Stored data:
- - - -
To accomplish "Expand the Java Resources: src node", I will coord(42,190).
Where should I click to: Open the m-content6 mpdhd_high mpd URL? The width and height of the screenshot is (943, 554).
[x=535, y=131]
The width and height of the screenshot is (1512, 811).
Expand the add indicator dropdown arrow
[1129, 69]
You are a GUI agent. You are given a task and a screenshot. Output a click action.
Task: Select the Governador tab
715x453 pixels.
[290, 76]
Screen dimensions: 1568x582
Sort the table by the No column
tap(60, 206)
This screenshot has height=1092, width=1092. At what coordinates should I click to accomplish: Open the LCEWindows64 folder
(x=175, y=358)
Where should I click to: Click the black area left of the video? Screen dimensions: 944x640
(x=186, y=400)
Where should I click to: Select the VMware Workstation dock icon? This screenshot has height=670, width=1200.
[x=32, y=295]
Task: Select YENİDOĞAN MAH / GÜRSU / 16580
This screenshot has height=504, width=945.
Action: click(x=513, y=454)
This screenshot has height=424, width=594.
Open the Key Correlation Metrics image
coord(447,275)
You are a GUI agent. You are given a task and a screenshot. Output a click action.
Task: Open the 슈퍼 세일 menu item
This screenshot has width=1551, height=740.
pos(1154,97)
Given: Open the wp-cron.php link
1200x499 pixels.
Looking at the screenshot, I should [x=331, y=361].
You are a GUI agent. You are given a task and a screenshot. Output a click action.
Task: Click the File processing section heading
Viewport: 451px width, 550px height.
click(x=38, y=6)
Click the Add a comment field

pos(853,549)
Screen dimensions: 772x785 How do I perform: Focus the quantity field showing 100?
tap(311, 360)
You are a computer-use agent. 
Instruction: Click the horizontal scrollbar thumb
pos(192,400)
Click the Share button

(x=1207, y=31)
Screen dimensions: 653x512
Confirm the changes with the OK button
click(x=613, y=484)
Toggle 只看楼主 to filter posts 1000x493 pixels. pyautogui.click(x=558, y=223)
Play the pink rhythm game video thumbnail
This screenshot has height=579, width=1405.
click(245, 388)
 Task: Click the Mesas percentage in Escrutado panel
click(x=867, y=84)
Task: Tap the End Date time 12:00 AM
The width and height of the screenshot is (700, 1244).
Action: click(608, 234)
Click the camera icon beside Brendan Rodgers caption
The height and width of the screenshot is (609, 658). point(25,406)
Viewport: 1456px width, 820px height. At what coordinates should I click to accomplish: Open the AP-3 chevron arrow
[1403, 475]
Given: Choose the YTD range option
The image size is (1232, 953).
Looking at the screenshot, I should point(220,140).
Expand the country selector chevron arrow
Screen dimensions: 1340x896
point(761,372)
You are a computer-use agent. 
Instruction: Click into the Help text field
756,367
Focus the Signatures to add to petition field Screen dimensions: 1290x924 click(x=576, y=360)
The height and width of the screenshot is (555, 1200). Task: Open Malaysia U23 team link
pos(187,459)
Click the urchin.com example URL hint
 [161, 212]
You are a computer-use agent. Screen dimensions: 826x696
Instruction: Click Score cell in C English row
- - - -
Transcribe the entries exactly, and make each line match the original.

= RESULT OF THE EXERCISE =
To accomplish "Expand the Java Resources: src node", I will coord(42,190).
Where should I click to: Open the m-content6 mpdhd_high mpd URL? The width and height of the screenshot is (943, 554).
[x=535, y=131]
The width and height of the screenshot is (1512, 811).
Expand the add indicator dropdown arrow
[1129, 69]
You are a GUI agent. You are given a task and a screenshot. Output a click action.
Task: Select the Governador tab
715x453 pixels.
[290, 76]
Screen dimensions: 1568x582
Sort the table by the No column
tap(60, 206)
This screenshot has height=1092, width=1092. At what coordinates should I click to accomplish: Open the LCEWindows64 folder
(x=175, y=358)
Where should I click to: Click the black area left of the video? Screen dimensions: 944x640
(x=186, y=400)
Where should I click to: Select the VMware Workstation dock icon? This screenshot has height=670, width=1200.
[x=32, y=295]
Task: Select YENİDOĞAN MAH / GÜRSU / 16580
This screenshot has height=504, width=945.
Action: click(x=513, y=454)
This screenshot has height=424, width=594.
Open the Key Correlation Metrics image
coord(447,275)
You are a GUI agent. You are given a task and a screenshot. Output a click action.
Task: Open the 슈퍼 세일 menu item
This screenshot has width=1551, height=740.
pos(1154,97)
Given: Open the wp-cron.php link
1200x499 pixels.
Looking at the screenshot, I should [x=331, y=361].
You are a GUI agent. You are given a task and a screenshot. Output a click action.
Task: Click the File processing section heading
Viewport: 451px width, 550px height.
click(x=38, y=6)
Click the Add a comment field

pos(853,549)
Screen dimensions: 772x785 How do I perform: Focus the quantity field showing 100?
tap(311, 360)
You are a computer-use agent. 
Instruction: Click the horizontal scrollbar thumb
pos(192,400)
Click the Share button

(x=1207, y=31)
Screen dimensions: 653x512
Confirm the changes with the OK button
click(x=613, y=484)
Toggle 只看楼主 to filter posts 1000x493 pixels. pyautogui.click(x=558, y=223)
Play the pink rhythm game video thumbnail
This screenshot has height=579, width=1405.
click(245, 388)
 Task: Click the Mesas percentage in Escrutado panel
click(x=867, y=84)
Task: Tap the End Date time 12:00 AM
The width and height of the screenshot is (700, 1244).
Action: click(608, 234)
Click the camera icon beside Brendan Rodgers caption
The height and width of the screenshot is (609, 658). point(25,406)
Viewport: 1456px width, 820px height. At what coordinates should I click to accomplish: Open the AP-3 chevron arrow
[1403, 475]
Given: Choose the YTD range option
The image size is (1232, 953).
Looking at the screenshot, I should point(220,140).
Expand the country selector chevron arrow
Screen dimensions: 1340x896
point(761,372)
You are a computer-use agent. 
Instruction: Click into the Help text field
756,367
Focus the Signatures to add to petition field Screen dimensions: 1290x924 click(x=576, y=360)
The height and width of the screenshot is (555, 1200). Task: Open Malaysia U23 team link
pos(187,459)
Click the urchin.com example URL hint
 [161, 212]
You are a computer-use agent. Screen dimensions: 826x696
Instruction: Click Score cell in C English row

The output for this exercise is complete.